Texto de referência →
Leme – No mundo da física, seria a mesa coisa que desconsiderar a lei da gravidade e a força de atrito. Muita gente gostaria de ter um mundo de cinemática ideal, em que não haveria força de atrito. Mas a força de atrito existe e temos de levá-la em consideração nos cálculos. Na economia, isso representa uma total desconsideração pela ideia de que os recursos são escassos, que é uma lei essencial da economia, e pela restrição orçamentária. Ao desrespeitar essas duas condições, você acaba na insolvência fiscal, cuja solução vai ser paga por um imposto impessoal que vai ter impacto distributivo da pior natureza, que é a inflação. É pior do que qualquer coisa que você possa fazer. Não é democrática, não é feita através do Congresso Nacional ou do orçamento, mas vai acabar punindo aqueles que menos podem se proteger desse imposto. A inflação leva a uma piora da distribuição de renda, a um colapso do crescimento, ao aumento do desemprego. Foi o que ocorreu na década de 80, até a adoção do Plano Real. As decisões e as escolhas políticas que têm de ser feitas agora são muito difíceis, por suas implicações em termos de distribuição de renda, de grupos que perdem e ganham com as medidas de ajuste.

Para escalar o monte Everest, você pode escolher várias vertentes. Têm algumas em que você vai morrer congelado pendurado num penhasco. Em outras, não

Estado – Em que medida o senhor acredita que, no momento atual, será possível implementar o ajuste fiscal e as reformas de que o País precisa para sair da crise e voltar a crescer de forma sustentável?

Trechos de dados →
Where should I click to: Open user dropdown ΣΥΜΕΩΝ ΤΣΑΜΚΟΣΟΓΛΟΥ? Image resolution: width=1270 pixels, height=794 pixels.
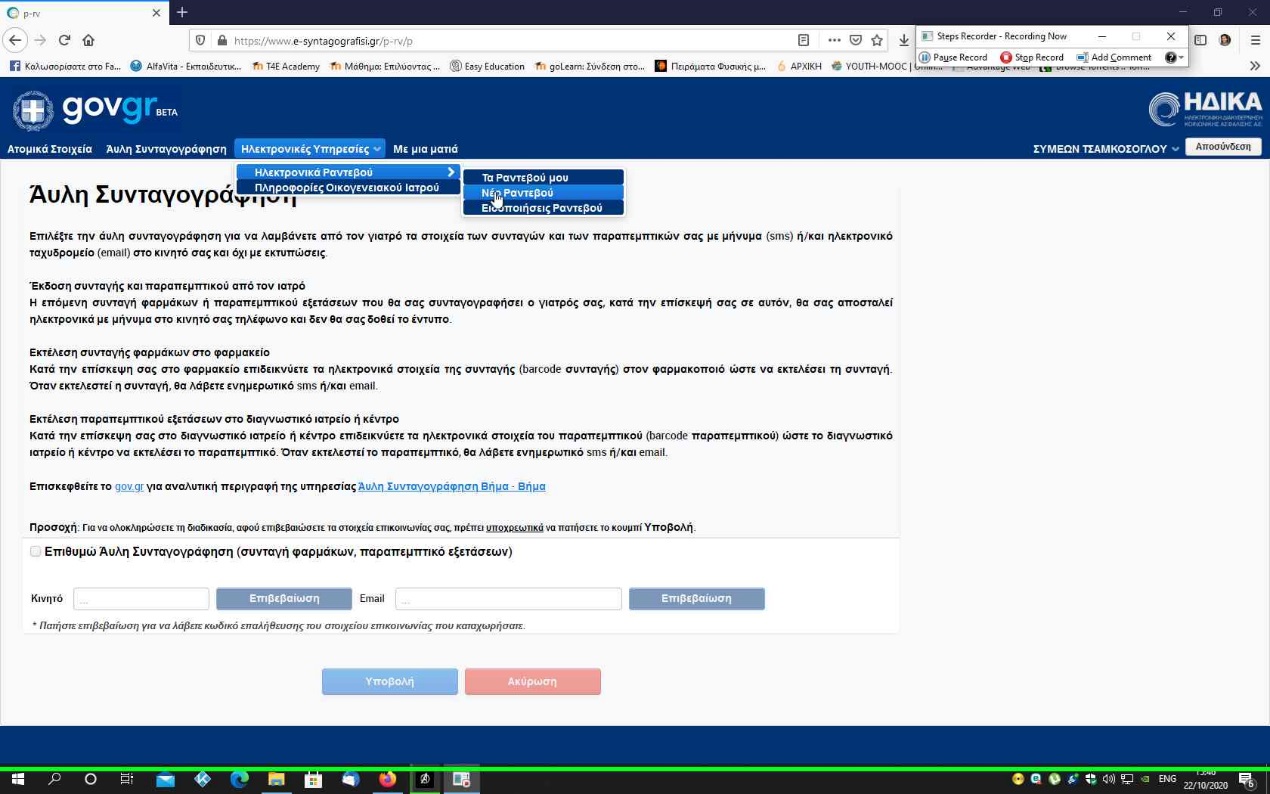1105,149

--

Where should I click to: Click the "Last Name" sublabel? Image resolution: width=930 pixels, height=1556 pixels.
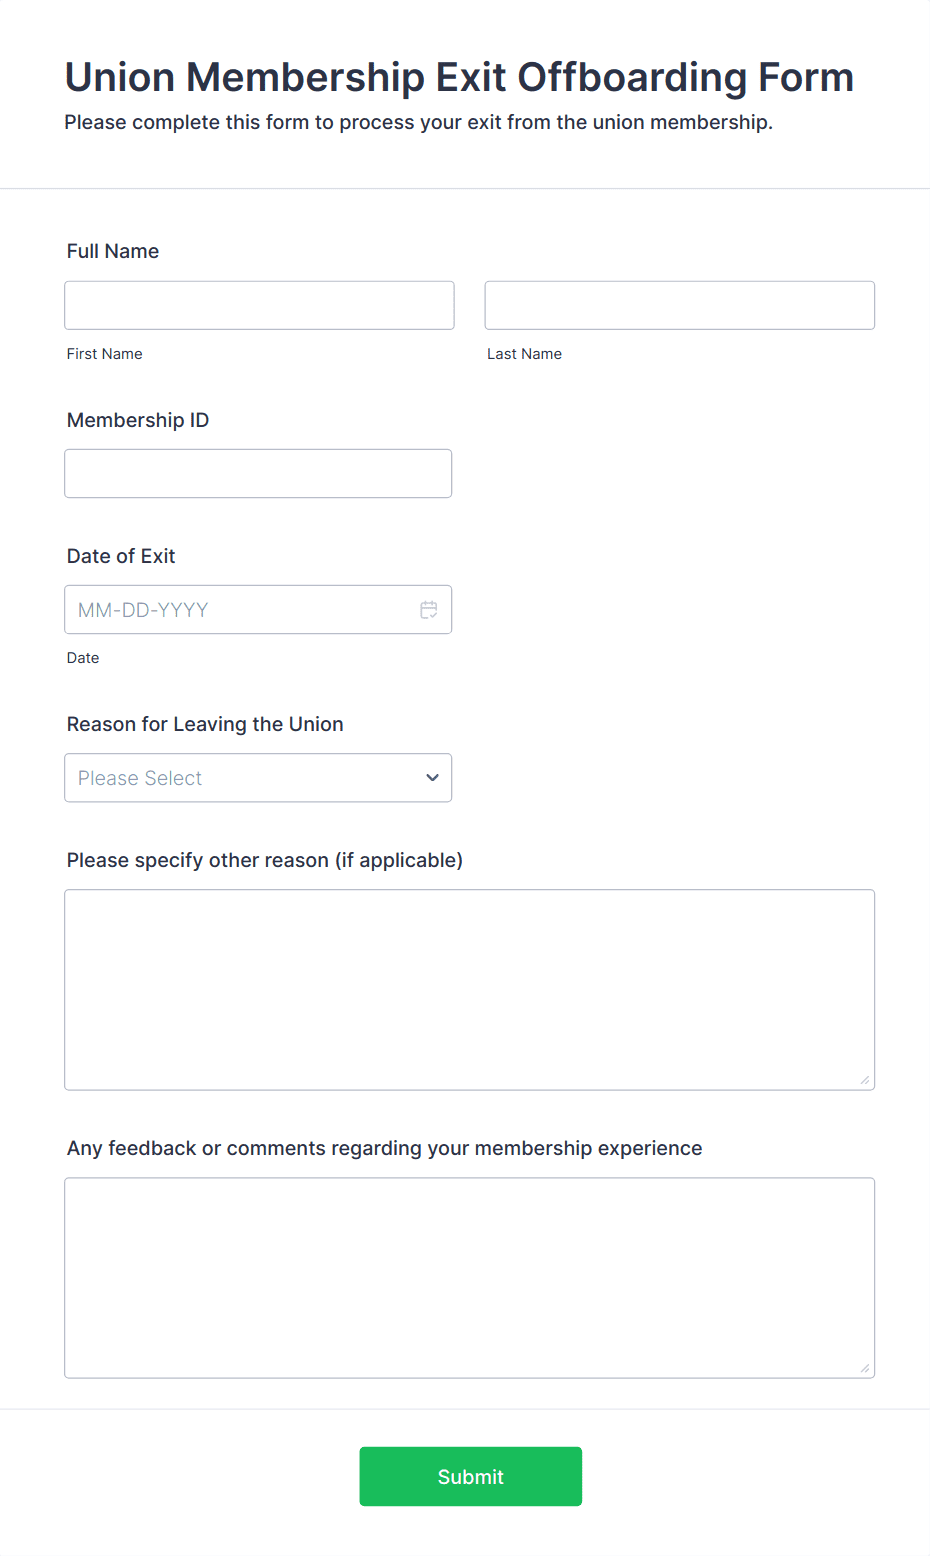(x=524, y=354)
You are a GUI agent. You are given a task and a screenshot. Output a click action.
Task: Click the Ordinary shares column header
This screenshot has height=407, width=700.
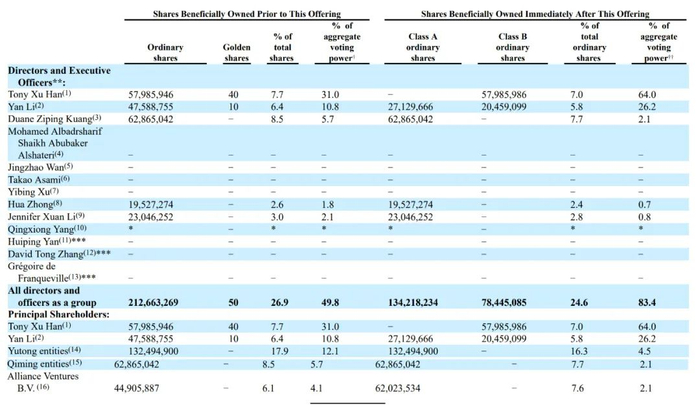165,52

Enunciado → Segundo o texto de referência, qual é o imposto impessoal que acaba pagando a solução da insolvência fiscal? As entradas são um material à parte, independente do texto de referência.

Exercício resolvido → A inflação.